About this task. Set down the records that follow in full and without changes.

Input data.
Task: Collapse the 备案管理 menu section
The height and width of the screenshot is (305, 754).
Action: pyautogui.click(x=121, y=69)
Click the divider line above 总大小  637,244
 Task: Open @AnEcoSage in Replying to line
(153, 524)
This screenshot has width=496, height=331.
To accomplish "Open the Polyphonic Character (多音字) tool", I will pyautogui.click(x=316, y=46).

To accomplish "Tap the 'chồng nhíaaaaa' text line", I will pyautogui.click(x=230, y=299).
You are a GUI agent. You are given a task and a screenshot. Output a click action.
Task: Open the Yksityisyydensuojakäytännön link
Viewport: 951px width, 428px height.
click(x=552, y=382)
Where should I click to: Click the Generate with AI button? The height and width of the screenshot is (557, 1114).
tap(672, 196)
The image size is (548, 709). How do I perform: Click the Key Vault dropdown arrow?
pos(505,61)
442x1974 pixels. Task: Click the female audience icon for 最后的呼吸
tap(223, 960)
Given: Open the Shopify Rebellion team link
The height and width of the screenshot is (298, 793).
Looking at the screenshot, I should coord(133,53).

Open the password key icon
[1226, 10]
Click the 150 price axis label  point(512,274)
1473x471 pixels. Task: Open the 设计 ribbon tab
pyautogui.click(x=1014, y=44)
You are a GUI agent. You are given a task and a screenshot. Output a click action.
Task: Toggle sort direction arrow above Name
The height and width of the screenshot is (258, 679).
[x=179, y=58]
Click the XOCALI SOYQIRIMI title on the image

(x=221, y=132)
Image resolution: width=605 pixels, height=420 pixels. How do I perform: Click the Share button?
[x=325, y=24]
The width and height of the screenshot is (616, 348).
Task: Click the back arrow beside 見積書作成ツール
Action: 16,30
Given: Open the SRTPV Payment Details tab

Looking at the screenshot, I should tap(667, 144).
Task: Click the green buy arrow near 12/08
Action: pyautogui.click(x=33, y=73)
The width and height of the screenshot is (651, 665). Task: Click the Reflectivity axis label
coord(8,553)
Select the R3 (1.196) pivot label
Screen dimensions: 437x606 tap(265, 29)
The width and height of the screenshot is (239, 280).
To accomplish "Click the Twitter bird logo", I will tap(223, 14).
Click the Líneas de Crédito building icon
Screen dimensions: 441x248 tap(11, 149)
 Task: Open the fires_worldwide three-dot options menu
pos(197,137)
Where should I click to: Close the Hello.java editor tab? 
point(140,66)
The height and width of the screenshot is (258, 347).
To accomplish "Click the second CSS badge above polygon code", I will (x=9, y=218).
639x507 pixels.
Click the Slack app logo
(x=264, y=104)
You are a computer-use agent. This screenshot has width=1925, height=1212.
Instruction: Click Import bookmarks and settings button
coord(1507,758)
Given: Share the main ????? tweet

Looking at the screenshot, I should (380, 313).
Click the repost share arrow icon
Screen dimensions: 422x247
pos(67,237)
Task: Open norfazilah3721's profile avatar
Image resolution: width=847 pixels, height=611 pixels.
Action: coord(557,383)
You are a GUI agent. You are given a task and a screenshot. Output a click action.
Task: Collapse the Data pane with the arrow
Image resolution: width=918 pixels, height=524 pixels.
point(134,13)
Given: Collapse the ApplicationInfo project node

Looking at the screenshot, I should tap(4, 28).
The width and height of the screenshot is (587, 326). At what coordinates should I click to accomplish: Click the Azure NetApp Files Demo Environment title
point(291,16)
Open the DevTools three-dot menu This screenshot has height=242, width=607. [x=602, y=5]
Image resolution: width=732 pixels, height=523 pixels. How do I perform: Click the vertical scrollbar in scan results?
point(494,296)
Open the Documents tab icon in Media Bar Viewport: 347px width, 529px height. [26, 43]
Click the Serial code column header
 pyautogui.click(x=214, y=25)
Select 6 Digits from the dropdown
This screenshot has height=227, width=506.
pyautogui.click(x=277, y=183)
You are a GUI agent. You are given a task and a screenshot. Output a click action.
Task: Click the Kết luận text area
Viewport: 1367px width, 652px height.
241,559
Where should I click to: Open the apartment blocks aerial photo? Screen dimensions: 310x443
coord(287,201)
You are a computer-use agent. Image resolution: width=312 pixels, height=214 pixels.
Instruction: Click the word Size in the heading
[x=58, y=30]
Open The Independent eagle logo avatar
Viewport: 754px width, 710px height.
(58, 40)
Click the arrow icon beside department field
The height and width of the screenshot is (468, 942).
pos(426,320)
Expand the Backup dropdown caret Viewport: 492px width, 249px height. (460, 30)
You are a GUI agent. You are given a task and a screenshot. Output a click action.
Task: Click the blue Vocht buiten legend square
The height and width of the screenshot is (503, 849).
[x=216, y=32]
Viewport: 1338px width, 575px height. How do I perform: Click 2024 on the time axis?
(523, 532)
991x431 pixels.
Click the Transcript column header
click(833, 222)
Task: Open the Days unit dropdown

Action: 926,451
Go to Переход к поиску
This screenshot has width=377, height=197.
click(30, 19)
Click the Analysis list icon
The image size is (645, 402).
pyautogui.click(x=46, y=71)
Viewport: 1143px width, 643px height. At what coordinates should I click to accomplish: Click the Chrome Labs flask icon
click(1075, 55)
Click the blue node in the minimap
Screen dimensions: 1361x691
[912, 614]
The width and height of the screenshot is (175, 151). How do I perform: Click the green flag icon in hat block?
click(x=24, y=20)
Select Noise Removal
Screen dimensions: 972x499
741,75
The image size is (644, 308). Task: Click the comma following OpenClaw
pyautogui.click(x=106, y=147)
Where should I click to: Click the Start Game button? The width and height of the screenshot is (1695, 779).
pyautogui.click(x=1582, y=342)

Exercise output.
Task: Collapse the 备案管理 menu section
The height and width of the screenshot is (305, 754).
Action: pyautogui.click(x=121, y=69)
Click the divider line above 总大小  637,244
 Task: Open @AnEcoSage in Replying to line
(153, 524)
This screenshot has width=496, height=331.
To accomplish "Open the Polyphonic Character (多音字) tool", I will pyautogui.click(x=316, y=46).

To accomplish "Tap the 'chồng nhíaaaaa' text line", I will pyautogui.click(x=230, y=299).
You are a GUI agent. You are given a task and a screenshot. Output a click action.
Task: Open the Yksityisyydensuojakäytännön link
Viewport: 951px width, 428px height.
click(x=552, y=382)
Where should I click to: Click the Generate with AI button? The height and width of the screenshot is (557, 1114).
tap(672, 196)
The image size is (548, 709). How do I perform: Click the Key Vault dropdown arrow?
pos(505,61)
442x1974 pixels. Task: Click the female audience icon for 最后的呼吸
tap(223, 960)
Given: Open the Shopify Rebellion team link
The height and width of the screenshot is (298, 793).
Looking at the screenshot, I should coord(133,53).

Open the password key icon
[1226, 10]
Click the 150 price axis label  point(512,274)
1473x471 pixels. Task: Open the 设计 ribbon tab
pyautogui.click(x=1014, y=44)
You are a GUI agent. You are given a task and a screenshot. Output a click action.
Task: Toggle sort direction arrow above Name
The height and width of the screenshot is (258, 679).
[x=179, y=58]
Click the XOCALI SOYQIRIMI title on the image

(x=221, y=132)
Image resolution: width=605 pixels, height=420 pixels. How do I perform: Click the Share button?
[x=325, y=24]
The width and height of the screenshot is (616, 348).
Task: Click the back arrow beside 見積書作成ツール
Action: 16,30
Given: Open the SRTPV Payment Details tab

Looking at the screenshot, I should tap(667, 144).
Task: Click the green buy arrow near 12/08
Action: pyautogui.click(x=33, y=73)
The width and height of the screenshot is (651, 665). Task: Click the Reflectivity axis label
coord(8,553)
Select the R3 (1.196) pivot label
Screen dimensions: 437x606 tap(265, 29)
The width and height of the screenshot is (239, 280).
To accomplish "Click the Twitter bird logo", I will tap(223, 14).
Click the Líneas de Crédito building icon
Screen dimensions: 441x248 tap(11, 149)
 Task: Open the fires_worldwide three-dot options menu
pos(197,137)
Where should I click to: Close the Hello.java editor tab? 
point(140,66)
The height and width of the screenshot is (258, 347).
To accomplish "Click the second CSS badge above polygon code", I will (x=9, y=218).
639x507 pixels.
Click the Slack app logo
(x=264, y=104)
You are a computer-use agent. This screenshot has width=1925, height=1212.
Instruction: Click Import bookmarks and settings button
coord(1507,758)
Given: Share the main ????? tweet

Looking at the screenshot, I should (380, 313).
Click the repost share arrow icon
Screen dimensions: 422x247
pos(67,237)
Task: Open norfazilah3721's profile avatar
Image resolution: width=847 pixels, height=611 pixels.
Action: coord(557,383)
You are a GUI agent. You are given a task and a screenshot. Output a click action.
Task: Collapse the Data pane with the arrow
Image resolution: width=918 pixels, height=524 pixels.
point(134,13)
Given: Collapse the ApplicationInfo project node

Looking at the screenshot, I should tap(4, 28).
The width and height of the screenshot is (587, 326). At what coordinates should I click to accomplish: Click the Azure NetApp Files Demo Environment title
point(291,16)
Open the DevTools three-dot menu This screenshot has height=242, width=607. [x=602, y=5]
Image resolution: width=732 pixels, height=523 pixels. How do I perform: Click the vertical scrollbar in scan results?
point(494,296)
Open the Documents tab icon in Media Bar Viewport: 347px width, 529px height. [26, 43]
Click the Serial code column header
 pyautogui.click(x=214, y=25)
Select 6 Digits from the dropdown
This screenshot has height=227, width=506.
pyautogui.click(x=277, y=183)
You are a GUI agent. You are given a task and a screenshot. Output a click action.
Task: Click the Kết luận text area
Viewport: 1367px width, 652px height.
241,559
Where should I click to: Open the apartment blocks aerial photo? Screen dimensions: 310x443
coord(287,201)
You are a computer-use agent. Image resolution: width=312 pixels, height=214 pixels.
Instruction: Click the word Size in the heading
[x=58, y=30]
Open The Independent eagle logo avatar
Viewport: 754px width, 710px height.
(58, 40)
Click the arrow icon beside department field
The height and width of the screenshot is (468, 942).
pos(426,320)
Expand the Backup dropdown caret Viewport: 492px width, 249px height. (460, 30)
You are a GUI agent. You are given a task and a screenshot. Output a click action.
Task: Click the blue Vocht buiten legend square
The height and width of the screenshot is (503, 849).
[x=216, y=32]
Viewport: 1338px width, 575px height. How do I perform: Click 2024 on the time axis?
(523, 532)
991x431 pixels.
Click the Transcript column header
click(833, 222)
Task: Open the Days unit dropdown

Action: 926,451
Go to Переход к поиску
This screenshot has width=377, height=197.
click(30, 19)
Click the Analysis list icon
The image size is (645, 402).
pyautogui.click(x=46, y=71)
Viewport: 1143px width, 643px height. At what coordinates should I click to accomplish: Click the Chrome Labs flask icon
click(1075, 55)
Click the blue node in the minimap
Screen dimensions: 1361x691
[912, 614]
The width and height of the screenshot is (175, 151). How do I perform: Click the green flag icon in hat block?
click(x=24, y=20)
Select Noise Removal
Screen dimensions: 972x499
741,75
The image size is (644, 308). Task: Click the comma following OpenClaw
pyautogui.click(x=106, y=147)
Where should I click to: Click the Start Game button? The width and height of the screenshot is (1695, 779).
pyautogui.click(x=1582, y=342)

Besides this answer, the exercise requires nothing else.